[DATA FOR PROCESSING — start]

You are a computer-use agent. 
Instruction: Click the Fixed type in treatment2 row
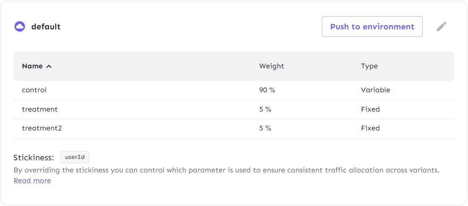370,128
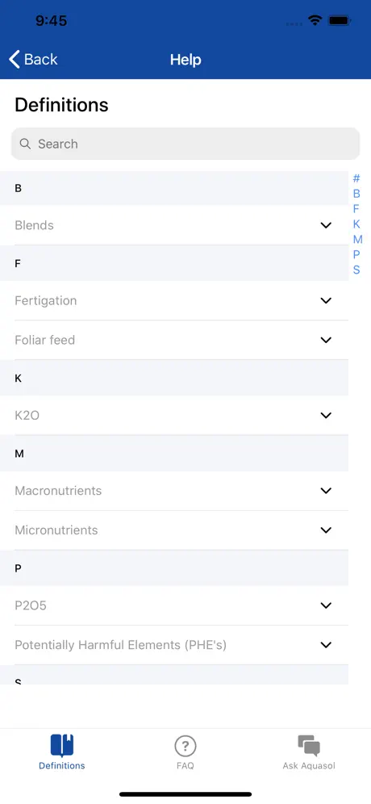Open the Definitions book icon tab
Image resolution: width=371 pixels, height=804 pixels.
(x=62, y=746)
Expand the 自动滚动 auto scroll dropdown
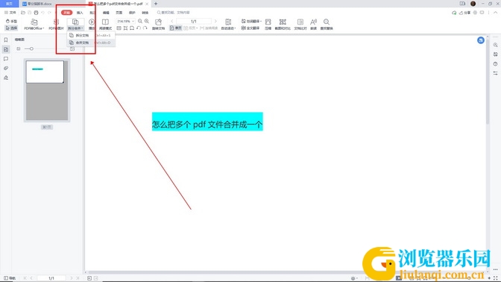501x282 pixels. pos(228,24)
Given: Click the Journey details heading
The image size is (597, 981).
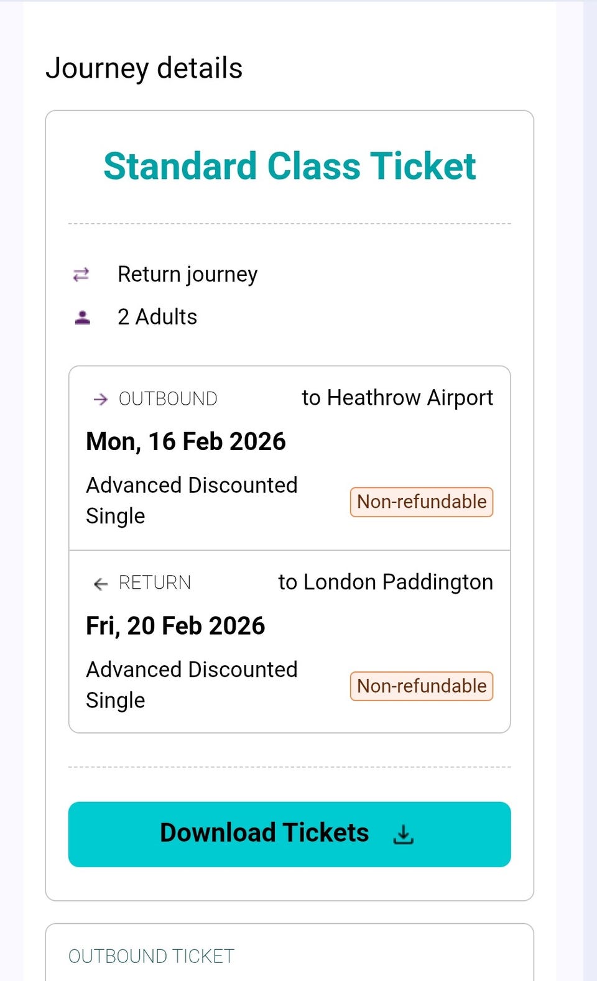Looking at the screenshot, I should (x=144, y=68).
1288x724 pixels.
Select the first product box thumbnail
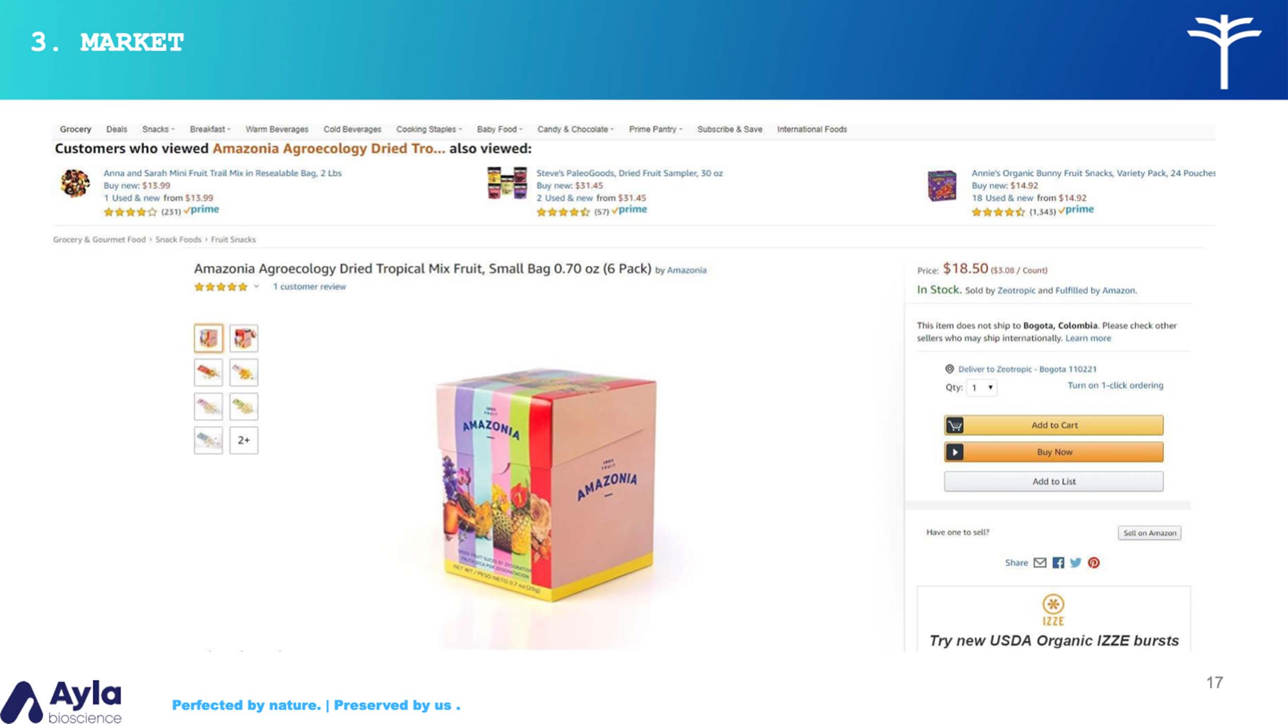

[DATA FOR PROCESSING — finish]

- _EXERCISE DIRECTIONS_
Your copy of the entries above must be exact and must not include pictures.

- _SOLUTION TO THIS TASK_
You are a computer-use agent. 
Instruction: Click the Fixed type in treatment2 row
370,128
Open the Definitions book icon tab
Image resolution: width=371 pixels, height=804 pixels.
(x=62, y=746)
Expand the 自动滚动 auto scroll dropdown
501x282 pixels. pos(228,24)
Given: Click the Journey details heading
The image size is (597, 981).
Looking at the screenshot, I should (x=144, y=68).
1288x724 pixels.
Select the first product box thumbnail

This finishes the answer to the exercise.